Tu and Th increase G6Pase gene expression
We next examined whether experimental induction of ER stress regulated the expression of genes involved in glucose production in primary rat hepatocytes. Tu (2 μg/ml) and Th (150 nM) treatment increased G6Pase mRNA (Northern blot) after 4 h (Fig. 2A, n = 9). In contrast, these treatments had no effect on G6PT or PEPCK mRNA (data not shown). These data demonstrate that Tu, an agent that induces ER stress by inhibition of protein glycosylation (23), and Th, an agent that induces ER stress through inhibition of the ER calcium-ATPase (24), both act to increase the expression of the catalytic subunit of G6Pase but had no effect on G6PT, PEPCK, or GAPDH mRNA.
Insulin prevents induction of G6Pase by Tu and Th
Insulin inhibits cAMP- and glucocorticoid-stimulated PEPCK gene expression and both basal G6Pase expression and the stimulatory effect of glucocorticoids on G6Pase (43, 44). We next examined the effects of insulin on Tu- and Th-mediated up-regulation of G6Pase gene expression. The presence of 10 nM insulin prevented the induction of G6Pase mRNA by Tu (2 μg/ml) and Th (150 nM) (Fig. 2A, n = 9). These data demonstrate that the suppressive effects of 10 nM insulin on G6Pase gene expression are dominant over the inductive effects of Tu (2 μg/ml) and Th (150 nM).

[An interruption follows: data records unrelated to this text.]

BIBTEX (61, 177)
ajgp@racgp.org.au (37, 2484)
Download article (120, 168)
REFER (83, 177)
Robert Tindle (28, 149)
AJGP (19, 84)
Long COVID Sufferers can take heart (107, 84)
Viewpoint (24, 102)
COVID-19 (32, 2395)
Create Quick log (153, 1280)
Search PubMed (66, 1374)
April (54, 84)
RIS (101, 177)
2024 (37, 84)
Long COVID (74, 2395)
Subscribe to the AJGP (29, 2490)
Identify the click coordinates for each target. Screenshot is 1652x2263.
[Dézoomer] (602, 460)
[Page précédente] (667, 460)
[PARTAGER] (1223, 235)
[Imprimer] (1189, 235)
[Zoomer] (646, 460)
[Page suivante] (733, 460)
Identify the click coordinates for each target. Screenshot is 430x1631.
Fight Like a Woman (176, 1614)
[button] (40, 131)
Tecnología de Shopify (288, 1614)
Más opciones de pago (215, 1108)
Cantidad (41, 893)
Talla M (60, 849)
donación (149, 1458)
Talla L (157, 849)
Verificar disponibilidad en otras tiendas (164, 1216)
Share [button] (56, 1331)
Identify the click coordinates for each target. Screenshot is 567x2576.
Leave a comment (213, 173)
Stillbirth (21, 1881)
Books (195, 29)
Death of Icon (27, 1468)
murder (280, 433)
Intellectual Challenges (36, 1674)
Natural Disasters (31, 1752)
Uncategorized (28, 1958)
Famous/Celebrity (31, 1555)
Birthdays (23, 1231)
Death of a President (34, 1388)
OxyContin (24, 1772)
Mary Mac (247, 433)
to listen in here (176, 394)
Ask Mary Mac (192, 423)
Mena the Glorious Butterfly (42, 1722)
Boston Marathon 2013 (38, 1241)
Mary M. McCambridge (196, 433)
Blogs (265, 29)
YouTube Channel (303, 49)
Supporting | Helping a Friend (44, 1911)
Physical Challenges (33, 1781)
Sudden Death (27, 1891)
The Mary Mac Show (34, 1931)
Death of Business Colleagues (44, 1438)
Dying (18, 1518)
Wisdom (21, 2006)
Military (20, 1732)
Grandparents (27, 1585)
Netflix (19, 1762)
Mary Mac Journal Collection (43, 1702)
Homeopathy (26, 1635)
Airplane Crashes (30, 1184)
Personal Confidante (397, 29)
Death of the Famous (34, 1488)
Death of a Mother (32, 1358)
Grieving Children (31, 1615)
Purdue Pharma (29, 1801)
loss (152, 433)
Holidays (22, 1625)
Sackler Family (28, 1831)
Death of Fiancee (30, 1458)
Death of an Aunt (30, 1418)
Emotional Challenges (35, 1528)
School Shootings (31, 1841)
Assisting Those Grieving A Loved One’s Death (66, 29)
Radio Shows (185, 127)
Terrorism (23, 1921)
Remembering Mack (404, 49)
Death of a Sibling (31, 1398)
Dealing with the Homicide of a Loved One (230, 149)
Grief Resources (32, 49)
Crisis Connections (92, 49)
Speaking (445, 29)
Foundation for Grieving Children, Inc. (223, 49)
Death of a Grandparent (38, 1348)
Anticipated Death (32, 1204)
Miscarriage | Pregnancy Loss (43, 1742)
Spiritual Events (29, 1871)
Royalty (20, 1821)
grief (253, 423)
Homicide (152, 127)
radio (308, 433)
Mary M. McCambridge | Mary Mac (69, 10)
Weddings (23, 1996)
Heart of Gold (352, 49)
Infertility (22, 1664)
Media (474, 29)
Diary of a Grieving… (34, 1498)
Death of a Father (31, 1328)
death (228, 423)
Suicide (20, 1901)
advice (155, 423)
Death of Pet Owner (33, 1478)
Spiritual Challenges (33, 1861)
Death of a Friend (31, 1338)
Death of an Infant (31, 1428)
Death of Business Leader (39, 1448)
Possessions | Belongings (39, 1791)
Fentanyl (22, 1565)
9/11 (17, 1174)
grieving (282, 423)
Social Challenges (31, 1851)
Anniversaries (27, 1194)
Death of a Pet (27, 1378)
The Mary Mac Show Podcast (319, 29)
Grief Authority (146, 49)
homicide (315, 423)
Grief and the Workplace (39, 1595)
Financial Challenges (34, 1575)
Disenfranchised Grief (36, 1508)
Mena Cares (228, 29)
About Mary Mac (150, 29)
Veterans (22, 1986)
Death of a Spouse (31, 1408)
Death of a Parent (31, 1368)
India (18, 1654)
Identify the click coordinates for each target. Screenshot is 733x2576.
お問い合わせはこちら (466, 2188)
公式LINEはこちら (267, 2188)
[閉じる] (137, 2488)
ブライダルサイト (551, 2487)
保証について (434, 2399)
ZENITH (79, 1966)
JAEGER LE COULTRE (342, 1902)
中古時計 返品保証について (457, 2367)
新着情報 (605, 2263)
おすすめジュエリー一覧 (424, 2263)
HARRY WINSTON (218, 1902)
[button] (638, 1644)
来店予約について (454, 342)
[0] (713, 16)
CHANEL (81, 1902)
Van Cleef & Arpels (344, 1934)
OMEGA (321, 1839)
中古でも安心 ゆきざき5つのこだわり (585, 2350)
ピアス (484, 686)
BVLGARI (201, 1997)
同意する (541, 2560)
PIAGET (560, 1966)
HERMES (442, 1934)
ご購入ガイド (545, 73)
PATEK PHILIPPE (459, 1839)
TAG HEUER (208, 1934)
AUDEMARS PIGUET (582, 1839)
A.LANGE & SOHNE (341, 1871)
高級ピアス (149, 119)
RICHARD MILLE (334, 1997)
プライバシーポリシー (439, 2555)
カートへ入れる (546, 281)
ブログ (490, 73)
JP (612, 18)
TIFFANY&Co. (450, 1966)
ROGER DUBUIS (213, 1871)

Dose-response relationship between ER stress and G6Pase
We next examined the effects of Tu and Th concentration on G6Pase gene expression in primary rat hepatocytes using Real Time PCR. There was a dose-dependent relationship between Tu and G6Pase mRNA levels (Fig. 2B, n = 5) and between Th and G6Pase mRNA levels (Fig. 2B, n = 5). Tu and Th also increased GRP78 mRNA levels (marker of ER stress) at all concentrations studied (Fig. 2B). In contrast, Tu and Th had no effect on G6PT mRNA (Fig. 2B).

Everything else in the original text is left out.